Cofundador do restaurante dinamarquês Noma deixa o cargo após denúncias de abusos
O 'New York Times' publicou no fim de semana depoimentos detalhados de testemunhas sobre abusos cometidos
O chef dinamarquês Rene Redzepi, cofundador do Noma, várias vezes eleito o melhor restaurante do mundo, anunciou nesta quinta-feira, 12, que está se afastando do cargo após denúncias de abusos. “Após mais de duas décadas construindo e liderando este restaurante, decidi me afastar”, escreveu Redzepi no Instagram.

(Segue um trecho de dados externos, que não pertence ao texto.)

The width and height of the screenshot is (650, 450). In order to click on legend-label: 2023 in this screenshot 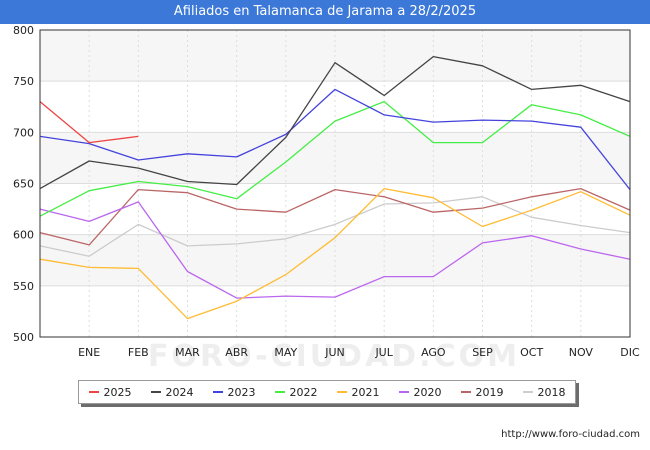, I will do `click(242, 392)`.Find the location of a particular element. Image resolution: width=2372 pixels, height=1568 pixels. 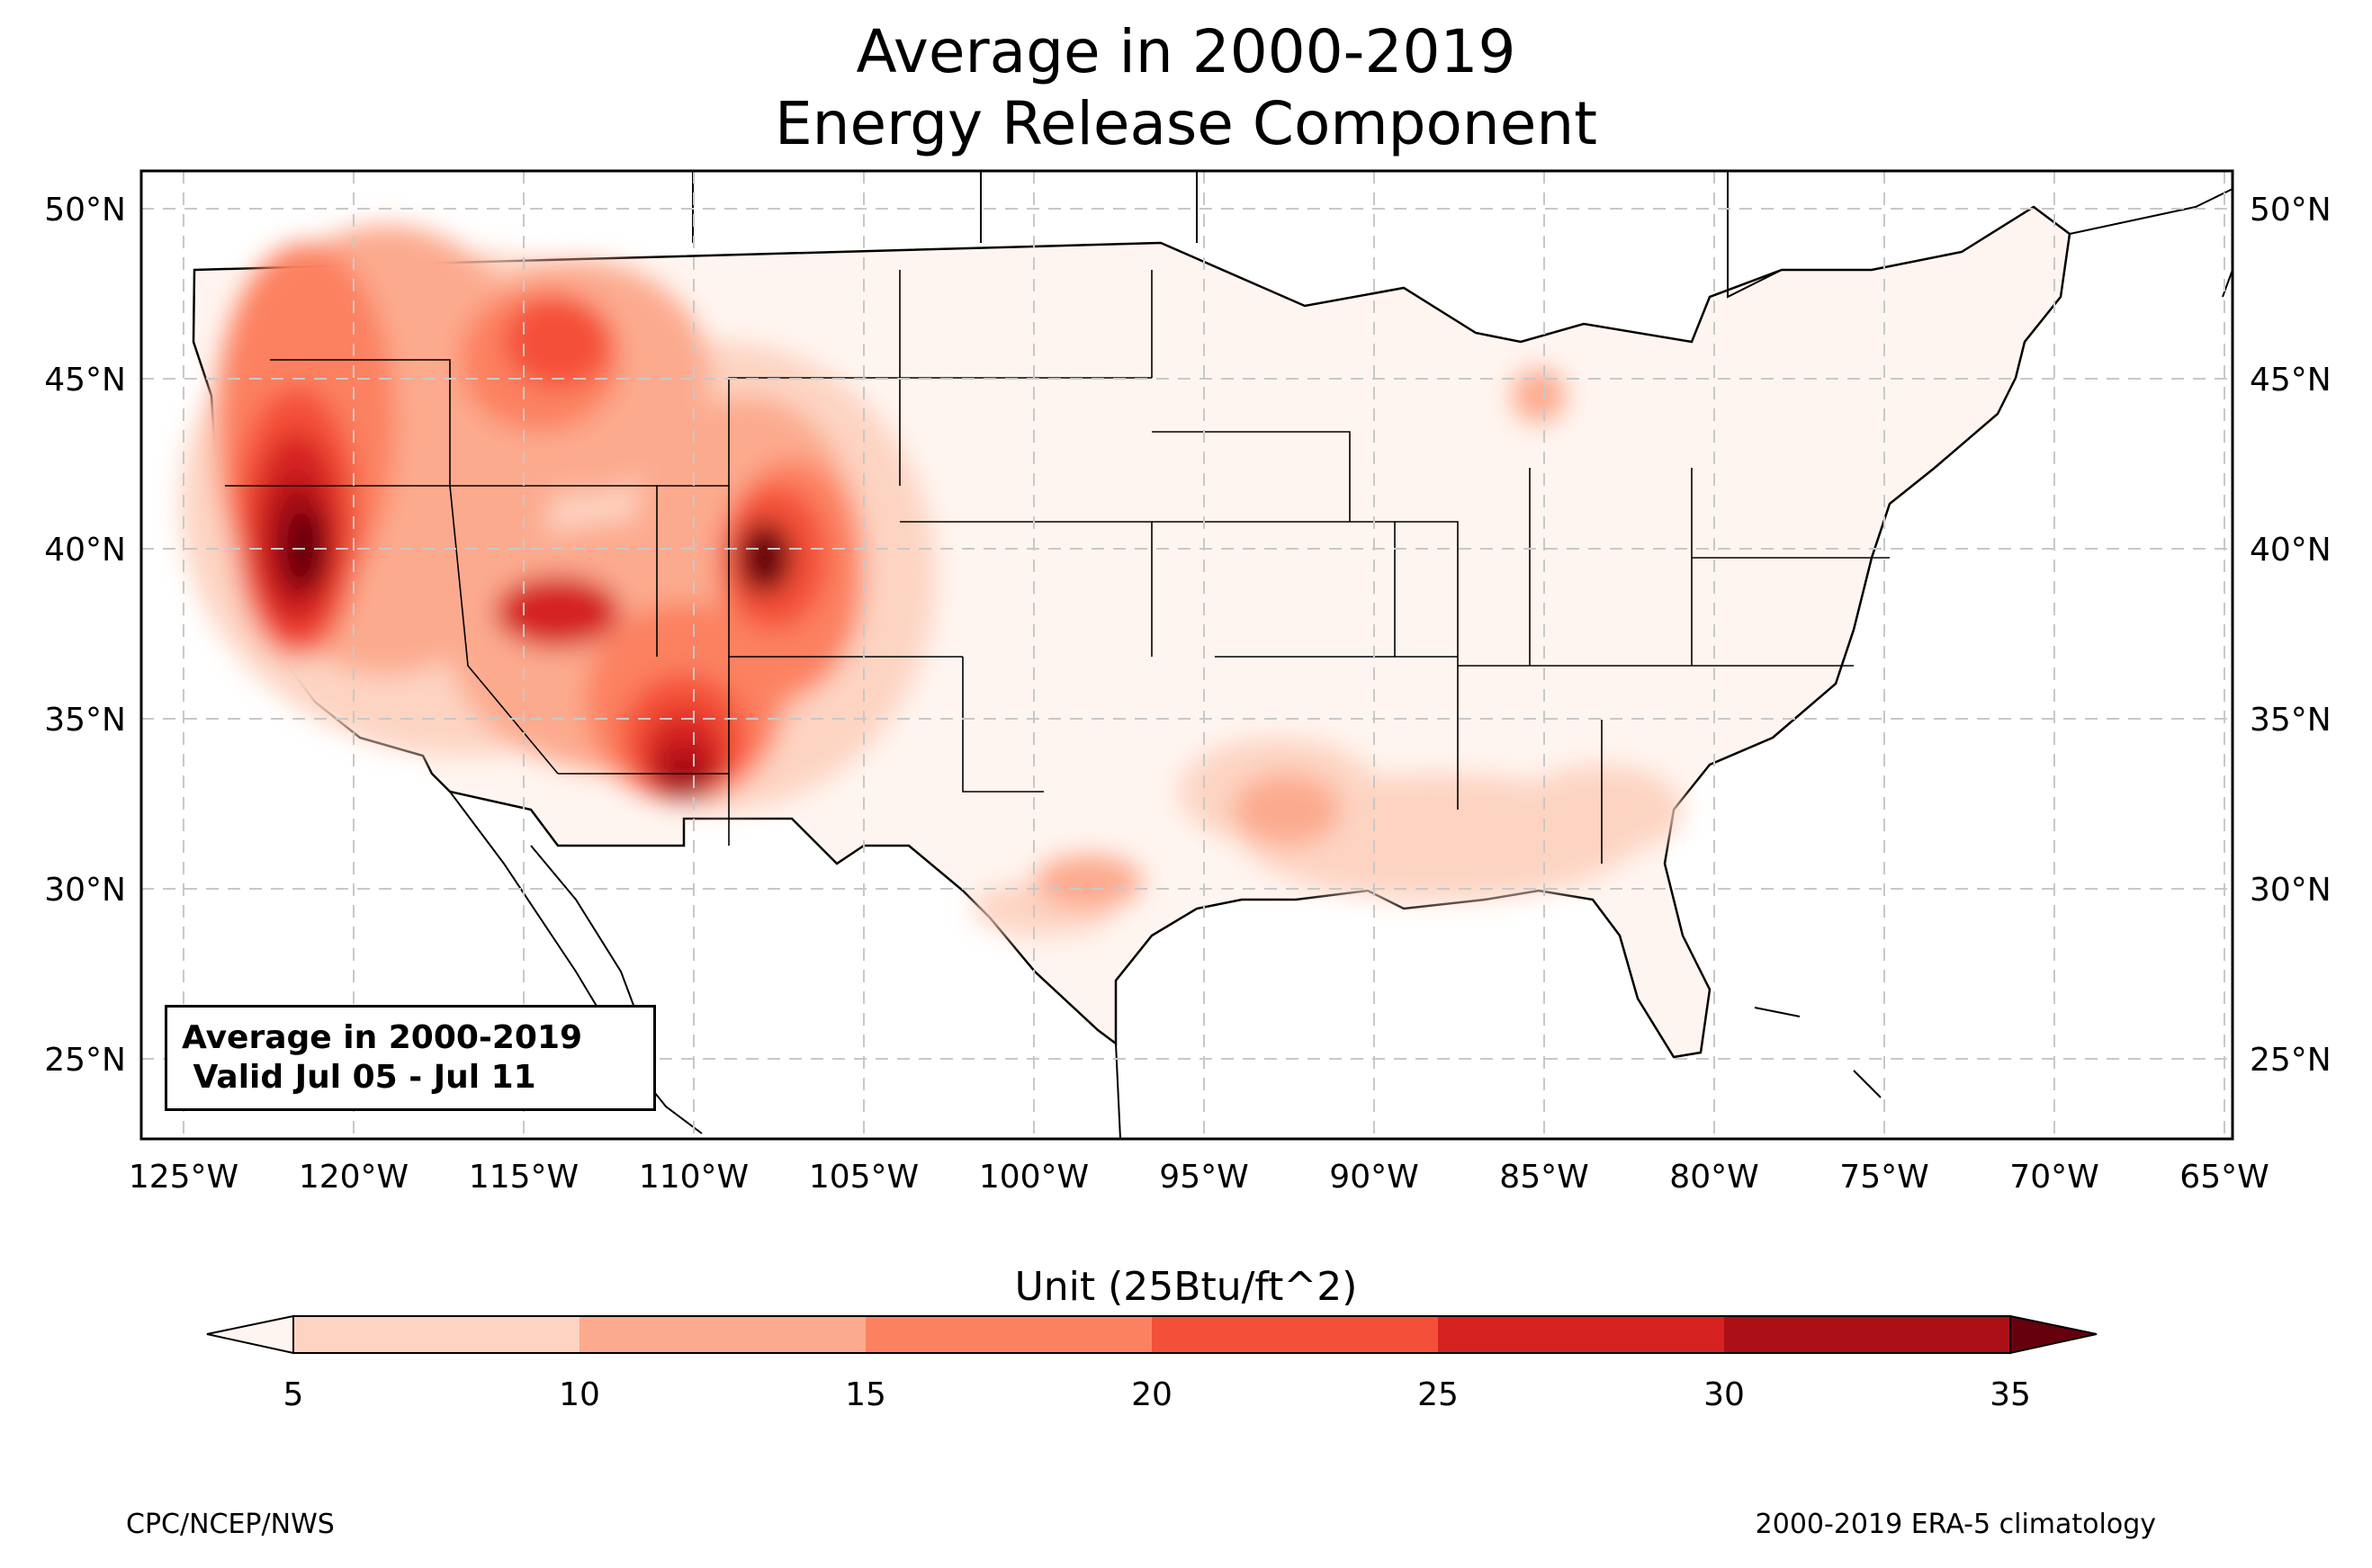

O jornal The New York Times publicou no fim de semana depoimentos detalhados de testemunhas sobre abusos cometidos no Noma, incluindo episódios de violência física e humilhação pública ocorridos entre 2009 e 2017. “Trabalhei para ser um líder melhor e o Noma deu grandes passos para transformar a cultura ao longo de muitos anos. Reconheço que essas mudanças não reparam o passado”, disse Redzepi. “Um pedido de desculpas não basta; eu assumo a responsabilidade pelos meus atos.”
Em fevereiro, Jason Ignacio White, ex-coordenador do laboratório de fermentação do Noma, começou a publicar relatos de abusos que testemunhou quando trabalhava no restaurante. “Noma não é uma história de inovação. É a história de um maníaco que gerou uma cultura de medo, abuso e exploração”, disse White no Instagram.
O nome do restaurante é um acrônimo das palavras dinamarquesas “nordisk” (nórdico) e “mad” (comida). O Noma foi inaugurado em 2003 em um cais no centro de Copenhague. Fechou em 2016 e reabriu dois anos depois nos arredores de Copenhague.